[Items from a data source]

* * * * * * *

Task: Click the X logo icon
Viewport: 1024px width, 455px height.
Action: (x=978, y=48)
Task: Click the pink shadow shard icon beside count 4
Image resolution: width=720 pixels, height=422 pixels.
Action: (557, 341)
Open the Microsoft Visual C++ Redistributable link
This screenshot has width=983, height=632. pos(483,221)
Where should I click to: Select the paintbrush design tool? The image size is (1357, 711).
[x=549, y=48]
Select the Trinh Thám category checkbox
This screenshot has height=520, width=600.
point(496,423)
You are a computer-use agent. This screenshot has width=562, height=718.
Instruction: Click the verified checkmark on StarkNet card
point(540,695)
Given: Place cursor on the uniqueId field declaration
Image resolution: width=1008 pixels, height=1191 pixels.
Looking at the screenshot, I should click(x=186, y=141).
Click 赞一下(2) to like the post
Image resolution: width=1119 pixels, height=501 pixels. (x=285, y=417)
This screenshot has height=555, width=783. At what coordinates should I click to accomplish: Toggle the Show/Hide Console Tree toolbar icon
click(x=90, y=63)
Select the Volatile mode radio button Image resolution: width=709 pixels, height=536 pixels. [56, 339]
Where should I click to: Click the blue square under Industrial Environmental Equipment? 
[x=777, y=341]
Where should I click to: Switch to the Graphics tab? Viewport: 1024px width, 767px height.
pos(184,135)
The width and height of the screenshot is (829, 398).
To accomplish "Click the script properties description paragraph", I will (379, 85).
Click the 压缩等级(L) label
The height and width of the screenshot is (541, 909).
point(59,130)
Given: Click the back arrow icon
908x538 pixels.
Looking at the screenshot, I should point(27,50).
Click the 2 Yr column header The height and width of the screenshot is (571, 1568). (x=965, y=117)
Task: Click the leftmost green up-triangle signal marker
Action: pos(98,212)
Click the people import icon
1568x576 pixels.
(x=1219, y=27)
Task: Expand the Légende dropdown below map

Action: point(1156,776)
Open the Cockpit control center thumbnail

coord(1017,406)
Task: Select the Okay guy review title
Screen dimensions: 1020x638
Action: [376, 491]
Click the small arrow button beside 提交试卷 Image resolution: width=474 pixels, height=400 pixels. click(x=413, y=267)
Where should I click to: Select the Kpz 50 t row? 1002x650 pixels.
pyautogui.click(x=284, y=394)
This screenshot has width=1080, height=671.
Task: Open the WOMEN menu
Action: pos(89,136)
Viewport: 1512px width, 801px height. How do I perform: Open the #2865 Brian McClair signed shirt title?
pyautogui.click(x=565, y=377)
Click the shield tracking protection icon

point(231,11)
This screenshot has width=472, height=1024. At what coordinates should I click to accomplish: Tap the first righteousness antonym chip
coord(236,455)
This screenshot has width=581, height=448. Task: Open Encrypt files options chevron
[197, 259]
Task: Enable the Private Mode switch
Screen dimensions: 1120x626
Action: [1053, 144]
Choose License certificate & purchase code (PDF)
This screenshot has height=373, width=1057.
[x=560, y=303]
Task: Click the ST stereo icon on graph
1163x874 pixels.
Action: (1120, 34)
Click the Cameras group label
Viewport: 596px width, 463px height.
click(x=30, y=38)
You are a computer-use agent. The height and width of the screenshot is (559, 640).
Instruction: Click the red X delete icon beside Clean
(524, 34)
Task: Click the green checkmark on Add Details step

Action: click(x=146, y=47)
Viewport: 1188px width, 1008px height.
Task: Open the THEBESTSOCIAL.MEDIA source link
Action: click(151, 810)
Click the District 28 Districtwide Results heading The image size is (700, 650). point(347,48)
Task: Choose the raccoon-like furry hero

* * * * * * *

TASK INSTRUCTIONS
Determine how many lines in the data above include the word "computer", and state that number only.

ANSWER FOR THE TASK
2